There are 22.5m bicycles in the country of 17m people, and the number keeps rising. However, there’s a bitter twist to it for the old-school cyclist. Standard push-bikes might soon be a rarity. E-bikes now officially outsell them, despite the spiralling prices.
Out of €1.2bn spent on bicycles last year, €823m accounted for e-bikes. 409,400 electric units were sold in total. The Dutch prefer quality over the cheap stuff, which increased the average price for a sold bike by €200 to €1,207.
“We are bike country No 1 in the world so we are used to investing in innovative bikes so there is difference there compared with other countries, including the UK,” RAI’s Floris Liebrand told the Guardian. “For us it is quite normal to spend €1,000 on a bike. An average for an e-bike is over €2,000 but that is in our culture. We believe in the quality of our products. There are e-bikes of €700 or €900 but they are from south-east Asia and the quality is lower.”

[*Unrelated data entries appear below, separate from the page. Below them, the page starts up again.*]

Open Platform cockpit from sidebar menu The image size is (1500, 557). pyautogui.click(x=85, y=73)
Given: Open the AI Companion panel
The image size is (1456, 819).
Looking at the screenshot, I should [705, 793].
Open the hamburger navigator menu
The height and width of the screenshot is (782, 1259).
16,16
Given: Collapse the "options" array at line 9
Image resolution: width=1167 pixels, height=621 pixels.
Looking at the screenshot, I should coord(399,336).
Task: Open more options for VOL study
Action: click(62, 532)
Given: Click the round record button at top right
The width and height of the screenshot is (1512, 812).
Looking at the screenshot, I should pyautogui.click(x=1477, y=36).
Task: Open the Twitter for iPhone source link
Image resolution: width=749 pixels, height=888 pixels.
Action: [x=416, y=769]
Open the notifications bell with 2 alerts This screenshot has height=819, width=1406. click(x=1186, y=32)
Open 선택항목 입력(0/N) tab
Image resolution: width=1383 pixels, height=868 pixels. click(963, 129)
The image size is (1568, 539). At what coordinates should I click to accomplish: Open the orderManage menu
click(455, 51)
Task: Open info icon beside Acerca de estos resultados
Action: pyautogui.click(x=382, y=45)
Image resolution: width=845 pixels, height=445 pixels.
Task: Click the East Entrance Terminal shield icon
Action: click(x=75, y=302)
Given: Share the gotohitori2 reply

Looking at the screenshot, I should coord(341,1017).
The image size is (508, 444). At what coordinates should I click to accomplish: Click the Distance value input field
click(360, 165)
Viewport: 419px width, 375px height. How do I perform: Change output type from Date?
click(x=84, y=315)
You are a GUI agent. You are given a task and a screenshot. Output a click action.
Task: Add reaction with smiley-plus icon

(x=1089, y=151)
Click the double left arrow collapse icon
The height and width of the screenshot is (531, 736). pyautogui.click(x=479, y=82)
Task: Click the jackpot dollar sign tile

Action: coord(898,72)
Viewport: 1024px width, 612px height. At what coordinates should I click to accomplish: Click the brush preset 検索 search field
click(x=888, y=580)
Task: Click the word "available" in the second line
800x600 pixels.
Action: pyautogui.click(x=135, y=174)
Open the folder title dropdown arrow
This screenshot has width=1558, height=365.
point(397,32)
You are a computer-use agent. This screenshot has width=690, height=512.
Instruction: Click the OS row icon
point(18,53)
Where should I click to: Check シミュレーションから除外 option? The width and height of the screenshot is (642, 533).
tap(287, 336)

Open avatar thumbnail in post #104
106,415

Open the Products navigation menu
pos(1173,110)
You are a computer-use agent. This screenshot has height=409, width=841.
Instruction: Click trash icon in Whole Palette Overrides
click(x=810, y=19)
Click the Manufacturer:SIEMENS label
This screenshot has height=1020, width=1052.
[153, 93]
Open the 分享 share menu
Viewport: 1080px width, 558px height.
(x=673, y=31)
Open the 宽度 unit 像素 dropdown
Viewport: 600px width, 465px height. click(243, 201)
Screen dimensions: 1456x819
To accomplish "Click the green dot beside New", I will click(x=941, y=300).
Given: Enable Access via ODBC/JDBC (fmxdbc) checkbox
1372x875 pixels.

E-bikes are the preferred choice for the elderly as well as for commuters. 60% of all workers live within a 15km radius of their work, which is considered an ideal distance for riding an electric bicycle.
There is a belief in the Netherlands that the need for distinction between an e-bike and a regular bike will soon vanish and that every unit will simply be called a bicycle, be it battery-powered or not. However, Floris Liebrand believes that almost all bicycles will be powered by some kind of battery in the future.